Rubi’s first chapter solely focuses on redefining textile production for fashion. We make the same textiles fashion brands already use today, through our carbon-negative, zero-water, zero-land process. A pair of jeans made with Rubi fabric removes CO2 from the atmosphere, and consumes virtually no water or land. We will partner with visionary apparel brands to use Rubi fabric throughout their production and achieve their net zero carbon sustainability goals. When we scale to serve the full cellulosic textiles market, we can mitigate 2% of global CO2 emissions every year.

To save our planet, we must reimagine global industry and methods of production beyond fashion and across industries — but we’ll save that for another chapter ;)

Our Story

My twin sister, Leila, and I grew up in Northern California surrounded by redwood forests, in an immigrant family who fled their home country of Iran during the 1979 Revolution and rebuilt from scratch in the US.

# [Actions to take]
1. According to the Rubi text, what share of global CO2 emissions could be mitigated every year once Rubi scales to serve the full cellulosic textiles market?
2. Repeat a passage from the Rubi text word for word. Begin at the words "Rubi’s first chapter" and stop after "emissions every year.".

# [Data extract]
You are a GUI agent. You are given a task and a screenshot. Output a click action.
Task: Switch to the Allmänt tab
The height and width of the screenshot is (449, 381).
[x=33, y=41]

# [Your responses]
1. 2% of global CO2 emissions every year.

2.
Rubi’s first chapter solely focuses on redefining textile production for fashion. We make the same textiles fashion brands already use today, through our carbon-negative, zero-water, zero-land process. A pair of jeans made with Rubi fabric removes CO2 from the atmosphere, and consumes virtually no water or land. We will partner with visionary apparel brands to use Rubi fabric throughout their production and achieve their net zero carbon sustainability goals. When we scale to serve the full cellulosic textiles market, we can mitigate 2% of global CO2 emissions every year.